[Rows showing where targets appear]

━━━━━━━━━━━━━━━━━━━━━━━━━━━━━━

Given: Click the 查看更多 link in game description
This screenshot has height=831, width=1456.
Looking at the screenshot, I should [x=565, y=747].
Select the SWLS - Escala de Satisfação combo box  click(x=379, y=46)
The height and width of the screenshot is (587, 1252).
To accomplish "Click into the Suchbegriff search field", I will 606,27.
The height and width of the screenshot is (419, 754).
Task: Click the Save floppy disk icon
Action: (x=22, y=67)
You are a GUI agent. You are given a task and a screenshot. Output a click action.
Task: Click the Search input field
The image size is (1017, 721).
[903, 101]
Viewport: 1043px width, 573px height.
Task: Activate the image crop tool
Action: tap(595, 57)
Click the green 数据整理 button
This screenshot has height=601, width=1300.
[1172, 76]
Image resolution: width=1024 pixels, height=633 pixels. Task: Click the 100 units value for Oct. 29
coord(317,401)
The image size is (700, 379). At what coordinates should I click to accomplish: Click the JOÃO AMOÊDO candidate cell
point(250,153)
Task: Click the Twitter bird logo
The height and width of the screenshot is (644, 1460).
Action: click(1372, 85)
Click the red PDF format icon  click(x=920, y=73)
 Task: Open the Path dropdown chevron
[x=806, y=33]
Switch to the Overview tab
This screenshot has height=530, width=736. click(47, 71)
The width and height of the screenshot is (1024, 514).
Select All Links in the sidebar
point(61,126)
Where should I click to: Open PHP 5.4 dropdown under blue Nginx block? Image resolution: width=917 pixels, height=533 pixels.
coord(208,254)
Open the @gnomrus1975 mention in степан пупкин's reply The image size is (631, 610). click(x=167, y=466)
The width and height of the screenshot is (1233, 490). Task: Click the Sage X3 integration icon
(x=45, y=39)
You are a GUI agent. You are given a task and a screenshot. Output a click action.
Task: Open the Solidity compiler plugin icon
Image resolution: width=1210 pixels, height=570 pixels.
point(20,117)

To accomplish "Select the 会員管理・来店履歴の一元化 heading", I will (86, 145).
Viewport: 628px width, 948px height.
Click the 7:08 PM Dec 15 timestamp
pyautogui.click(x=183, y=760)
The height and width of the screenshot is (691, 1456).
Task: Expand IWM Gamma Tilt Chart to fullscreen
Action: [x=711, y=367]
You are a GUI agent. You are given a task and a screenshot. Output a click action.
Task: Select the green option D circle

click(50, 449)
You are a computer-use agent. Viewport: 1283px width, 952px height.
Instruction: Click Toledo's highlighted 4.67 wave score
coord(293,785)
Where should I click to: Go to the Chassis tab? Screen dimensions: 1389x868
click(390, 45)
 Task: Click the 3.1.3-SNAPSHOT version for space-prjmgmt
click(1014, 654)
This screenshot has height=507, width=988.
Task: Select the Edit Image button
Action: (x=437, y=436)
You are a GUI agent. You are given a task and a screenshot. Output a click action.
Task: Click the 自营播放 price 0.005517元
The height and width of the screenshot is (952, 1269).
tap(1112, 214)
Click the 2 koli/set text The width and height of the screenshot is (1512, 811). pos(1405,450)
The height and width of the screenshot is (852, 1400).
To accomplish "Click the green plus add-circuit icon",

━━━━━━━━━━━━━━━━━━━━━━━━━━━━━━

- **WHAT THE TASK ASKS**: Reproduce the data verbatim, beginning at the line that contains "Task: Open the Path dropdown chevron" and continuing through the end of the data.

- **RESPONSE**:
 Task: Open the Path dropdown chevron
[x=806, y=33]
Switch to the Overview tab
This screenshot has height=530, width=736. click(47, 71)
The width and height of the screenshot is (1024, 514).
Select All Links in the sidebar
point(61,126)
Where should I click to: Open PHP 5.4 dropdown under blue Nginx block? Image resolution: width=917 pixels, height=533 pixels.
coord(208,254)
Open the @gnomrus1975 mention in степан пупкин's reply The image size is (631, 610). click(x=167, y=466)
The width and height of the screenshot is (1233, 490). Task: Click the Sage X3 integration icon
(x=45, y=39)
You are a GUI agent. You are given a task and a screenshot. Output a click action.
Task: Open the Solidity compiler plugin icon
Image resolution: width=1210 pixels, height=570 pixels.
point(20,117)

To accomplish "Select the 会員管理・来店履歴の一元化 heading", I will (86, 145).
Viewport: 628px width, 948px height.
Click the 7:08 PM Dec 15 timestamp
pyautogui.click(x=183, y=760)
The height and width of the screenshot is (691, 1456).
Task: Expand IWM Gamma Tilt Chart to fullscreen
Action: [x=711, y=367]
You are a GUI agent. You are given a task and a screenshot. Output a click action.
Task: Select the green option D circle

click(50, 449)
You are a computer-use agent. Viewport: 1283px width, 952px height.
Instruction: Click Toledo's highlighted 4.67 wave score
coord(293,785)
Where should I click to: Go to the Chassis tab? Screen dimensions: 1389x868
click(390, 45)
 Task: Click the 3.1.3-SNAPSHOT version for space-prjmgmt
click(1014, 654)
This screenshot has height=507, width=988.
Task: Select the Edit Image button
Action: (x=437, y=436)
You are a GUI agent. You are given a task and a screenshot. Output a click action.
Task: Click the 自营播放 price 0.005517元
The height and width of the screenshot is (952, 1269).
tap(1112, 214)
Click the 2 koli/set text The width and height of the screenshot is (1512, 811). pos(1405,450)
The height and width of the screenshot is (852, 1400).
To accomplish "Click the green plus add-circuit icon",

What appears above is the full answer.